As mutações históricas e jurídicas do casamento

As mutações históricas e jurídicas do casamento

Flavio Goldberg*

06 de março de 2022 | 11h00

Flavio Goldberg. FOTO: ARQUIVO PESSOAL

Tanto em termos constitucionais, como no próprio processo sociológico, o casamento sempre foi um pilar da organização comunitária brasileira, seja sob o ponto de vista religioso, das interações humanas em geral, bem como significado de identidade no “status” individual.

Eixo na estrutura da concepção de família, como célula sob a proteção divina, inclusive como caráter de indissolúvel, na grande plataforma de poder político e ideológico, as diversas transformações culminaram no estágio atual, em que reza o preceito constitucional, que em seu artigo 226, preceitua, a família, como base da sociedade, tendo especial proteção do Estado.

Uma observação que a jurisprudência permite no sentido mais vanguardista merece ser citado, acentuada pelo ministro relator Luis Felipe Salomão, na discussão da validade dos casamentos homo afetivos: “Se é verdade que o casamento civil é a forma pela qual o Estado melhor protege a família, e sendo múltiplos os arranjos familiares reconhecidos pela Carta Magna, não há de ser negada essa via a nenhuma família que por ela optar, independentemente de orientação sexual dos partícipes”.

[Entradas de dados coletadas]

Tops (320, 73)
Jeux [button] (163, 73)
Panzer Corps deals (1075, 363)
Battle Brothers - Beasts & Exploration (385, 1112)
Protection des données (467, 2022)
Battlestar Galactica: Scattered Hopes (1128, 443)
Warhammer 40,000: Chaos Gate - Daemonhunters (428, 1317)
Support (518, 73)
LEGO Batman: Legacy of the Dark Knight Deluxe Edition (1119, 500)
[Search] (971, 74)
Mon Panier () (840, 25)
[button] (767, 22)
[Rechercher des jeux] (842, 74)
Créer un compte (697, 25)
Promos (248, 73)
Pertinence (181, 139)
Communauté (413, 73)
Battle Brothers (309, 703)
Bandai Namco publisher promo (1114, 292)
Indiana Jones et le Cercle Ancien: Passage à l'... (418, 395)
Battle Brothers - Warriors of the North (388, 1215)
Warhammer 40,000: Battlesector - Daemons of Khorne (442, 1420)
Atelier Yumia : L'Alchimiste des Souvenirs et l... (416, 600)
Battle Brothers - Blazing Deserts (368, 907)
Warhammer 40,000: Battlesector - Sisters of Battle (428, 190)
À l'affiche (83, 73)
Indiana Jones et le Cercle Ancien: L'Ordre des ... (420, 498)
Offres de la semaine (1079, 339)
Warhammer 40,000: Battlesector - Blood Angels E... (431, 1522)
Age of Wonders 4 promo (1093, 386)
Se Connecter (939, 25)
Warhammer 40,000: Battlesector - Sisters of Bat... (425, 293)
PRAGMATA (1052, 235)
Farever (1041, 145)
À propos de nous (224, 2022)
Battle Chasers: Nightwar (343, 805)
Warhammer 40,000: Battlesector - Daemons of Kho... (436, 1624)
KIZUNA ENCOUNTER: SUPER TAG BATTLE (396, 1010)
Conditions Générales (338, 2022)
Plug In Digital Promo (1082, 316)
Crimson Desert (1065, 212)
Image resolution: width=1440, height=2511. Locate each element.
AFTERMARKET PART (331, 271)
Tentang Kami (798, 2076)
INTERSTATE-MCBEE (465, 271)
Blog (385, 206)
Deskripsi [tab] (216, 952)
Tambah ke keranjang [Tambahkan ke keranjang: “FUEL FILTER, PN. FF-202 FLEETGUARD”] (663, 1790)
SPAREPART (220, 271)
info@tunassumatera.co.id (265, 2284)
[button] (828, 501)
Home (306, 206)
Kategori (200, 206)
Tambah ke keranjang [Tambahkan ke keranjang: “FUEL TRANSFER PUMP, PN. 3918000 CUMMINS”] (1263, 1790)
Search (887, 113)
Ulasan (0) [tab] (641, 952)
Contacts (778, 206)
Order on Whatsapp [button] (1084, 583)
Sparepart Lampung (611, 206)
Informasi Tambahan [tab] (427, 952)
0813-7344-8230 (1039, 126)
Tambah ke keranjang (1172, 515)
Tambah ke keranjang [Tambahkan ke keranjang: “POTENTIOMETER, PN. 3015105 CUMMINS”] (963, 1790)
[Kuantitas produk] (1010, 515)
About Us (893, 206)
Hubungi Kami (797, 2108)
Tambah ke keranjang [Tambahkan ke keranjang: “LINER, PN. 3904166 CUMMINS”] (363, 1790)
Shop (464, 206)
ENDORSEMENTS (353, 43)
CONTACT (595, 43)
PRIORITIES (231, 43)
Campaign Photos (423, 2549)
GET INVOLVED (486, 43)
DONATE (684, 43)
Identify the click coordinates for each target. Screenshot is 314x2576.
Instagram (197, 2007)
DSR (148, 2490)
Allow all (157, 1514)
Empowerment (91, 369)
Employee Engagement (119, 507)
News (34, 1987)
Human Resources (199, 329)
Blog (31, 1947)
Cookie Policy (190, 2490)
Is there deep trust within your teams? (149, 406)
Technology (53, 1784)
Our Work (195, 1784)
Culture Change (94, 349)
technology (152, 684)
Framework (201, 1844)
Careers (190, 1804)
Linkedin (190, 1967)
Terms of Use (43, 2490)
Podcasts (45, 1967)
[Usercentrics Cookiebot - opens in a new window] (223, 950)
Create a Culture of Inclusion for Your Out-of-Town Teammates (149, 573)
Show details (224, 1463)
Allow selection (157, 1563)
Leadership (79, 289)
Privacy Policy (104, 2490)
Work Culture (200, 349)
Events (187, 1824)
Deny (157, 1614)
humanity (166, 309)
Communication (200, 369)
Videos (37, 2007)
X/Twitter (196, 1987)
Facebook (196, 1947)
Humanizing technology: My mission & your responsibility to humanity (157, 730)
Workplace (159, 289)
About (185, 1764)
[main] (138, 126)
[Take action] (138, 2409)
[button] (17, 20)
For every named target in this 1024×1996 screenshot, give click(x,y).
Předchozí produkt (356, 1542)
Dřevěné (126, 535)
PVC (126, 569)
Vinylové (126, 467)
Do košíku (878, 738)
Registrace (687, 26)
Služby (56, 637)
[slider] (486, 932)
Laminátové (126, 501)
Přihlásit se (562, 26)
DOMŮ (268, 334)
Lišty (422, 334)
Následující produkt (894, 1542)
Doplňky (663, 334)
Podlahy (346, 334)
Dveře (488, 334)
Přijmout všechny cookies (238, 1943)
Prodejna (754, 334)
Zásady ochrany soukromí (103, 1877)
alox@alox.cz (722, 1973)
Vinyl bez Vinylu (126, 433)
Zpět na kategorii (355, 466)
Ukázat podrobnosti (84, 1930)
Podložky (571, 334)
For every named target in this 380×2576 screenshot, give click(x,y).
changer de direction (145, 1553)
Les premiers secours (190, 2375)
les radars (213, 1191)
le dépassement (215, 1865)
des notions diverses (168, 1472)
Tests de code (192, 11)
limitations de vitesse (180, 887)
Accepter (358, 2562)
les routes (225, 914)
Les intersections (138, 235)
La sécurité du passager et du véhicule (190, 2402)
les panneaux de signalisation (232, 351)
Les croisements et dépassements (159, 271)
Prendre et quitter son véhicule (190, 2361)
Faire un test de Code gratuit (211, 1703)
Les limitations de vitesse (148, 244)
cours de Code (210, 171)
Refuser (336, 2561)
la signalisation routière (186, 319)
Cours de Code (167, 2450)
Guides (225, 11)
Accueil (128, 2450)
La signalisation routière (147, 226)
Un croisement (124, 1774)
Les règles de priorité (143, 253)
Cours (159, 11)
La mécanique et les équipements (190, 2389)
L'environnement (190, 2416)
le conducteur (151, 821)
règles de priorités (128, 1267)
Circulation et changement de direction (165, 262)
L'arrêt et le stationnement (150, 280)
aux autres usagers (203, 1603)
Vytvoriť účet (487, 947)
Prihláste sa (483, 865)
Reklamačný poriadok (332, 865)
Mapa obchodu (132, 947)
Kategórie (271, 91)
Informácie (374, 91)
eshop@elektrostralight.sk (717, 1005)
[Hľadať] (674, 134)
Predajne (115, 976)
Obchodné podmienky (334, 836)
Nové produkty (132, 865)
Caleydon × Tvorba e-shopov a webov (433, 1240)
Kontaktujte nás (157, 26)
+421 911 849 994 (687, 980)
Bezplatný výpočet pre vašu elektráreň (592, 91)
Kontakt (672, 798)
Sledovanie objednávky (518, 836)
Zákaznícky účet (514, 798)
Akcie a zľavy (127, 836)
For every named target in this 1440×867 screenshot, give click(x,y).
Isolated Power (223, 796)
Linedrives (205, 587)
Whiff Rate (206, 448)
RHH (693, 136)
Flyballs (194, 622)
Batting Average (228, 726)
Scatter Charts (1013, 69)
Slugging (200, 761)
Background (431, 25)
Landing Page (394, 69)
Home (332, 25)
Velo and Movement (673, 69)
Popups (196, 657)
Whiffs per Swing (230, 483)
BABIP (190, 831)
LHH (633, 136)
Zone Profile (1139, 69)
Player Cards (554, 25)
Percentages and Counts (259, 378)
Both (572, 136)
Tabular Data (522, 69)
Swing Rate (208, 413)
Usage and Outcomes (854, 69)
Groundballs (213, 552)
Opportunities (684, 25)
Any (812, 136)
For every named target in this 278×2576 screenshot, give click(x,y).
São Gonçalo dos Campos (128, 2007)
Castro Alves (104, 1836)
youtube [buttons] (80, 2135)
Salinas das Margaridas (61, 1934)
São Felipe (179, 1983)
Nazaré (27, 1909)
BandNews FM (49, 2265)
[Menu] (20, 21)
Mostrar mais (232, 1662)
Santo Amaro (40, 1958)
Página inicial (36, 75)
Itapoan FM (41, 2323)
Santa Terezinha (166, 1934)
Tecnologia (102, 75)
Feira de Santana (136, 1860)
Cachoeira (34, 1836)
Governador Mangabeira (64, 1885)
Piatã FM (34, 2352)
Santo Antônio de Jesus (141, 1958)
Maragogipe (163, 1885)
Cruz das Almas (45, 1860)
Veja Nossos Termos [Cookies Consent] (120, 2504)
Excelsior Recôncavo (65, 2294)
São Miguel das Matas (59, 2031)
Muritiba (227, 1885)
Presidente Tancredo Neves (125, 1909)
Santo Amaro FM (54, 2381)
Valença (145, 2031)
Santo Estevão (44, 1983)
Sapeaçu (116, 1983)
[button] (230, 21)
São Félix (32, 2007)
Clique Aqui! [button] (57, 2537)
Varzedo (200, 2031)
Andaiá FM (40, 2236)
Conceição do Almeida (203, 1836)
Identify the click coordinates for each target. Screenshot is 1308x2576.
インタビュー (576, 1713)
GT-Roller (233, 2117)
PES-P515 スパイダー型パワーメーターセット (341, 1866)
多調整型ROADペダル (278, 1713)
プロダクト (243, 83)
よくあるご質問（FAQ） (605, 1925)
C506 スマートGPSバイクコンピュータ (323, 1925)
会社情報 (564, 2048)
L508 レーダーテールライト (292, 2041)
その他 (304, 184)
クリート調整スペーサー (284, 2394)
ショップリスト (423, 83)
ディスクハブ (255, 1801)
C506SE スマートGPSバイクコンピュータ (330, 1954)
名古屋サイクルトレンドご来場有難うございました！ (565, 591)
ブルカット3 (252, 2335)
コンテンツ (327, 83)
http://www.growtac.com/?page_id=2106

- [Objetivo da tarefa]
Transcreva do texto sobre as mutações do casamento o trecho que começa em "Flavio Goldberg*" e termina em "proteção do Estado.". A listagem não tem nenhum papel aqui.

- [Resposta ao exercício]
Flavio Goldberg*

06 de março de 2022 | 11h00

Flavio Goldberg. FOTO: ARQUIVO PESSOAL

Tanto em termos constitucionais, como no próprio processo sociológico, o casamento sempre foi um pilar da organização comunitária brasileira, seja sob o ponto de vista religioso, das interações humanas em geral, bem como significado de identidade no “status” individual.

Eixo na estrutura da concepção de família, como célula sob a proteção divina, inclusive como caráter de indissolúvel, na grande plataforma de poder político e ideológico, as diversas transformações culminaram no estágio atual, em que reza o preceito constitucional, que em seu artigo 226, preceitua, a família, como base da sociedade, tendo especial proteção do Estado.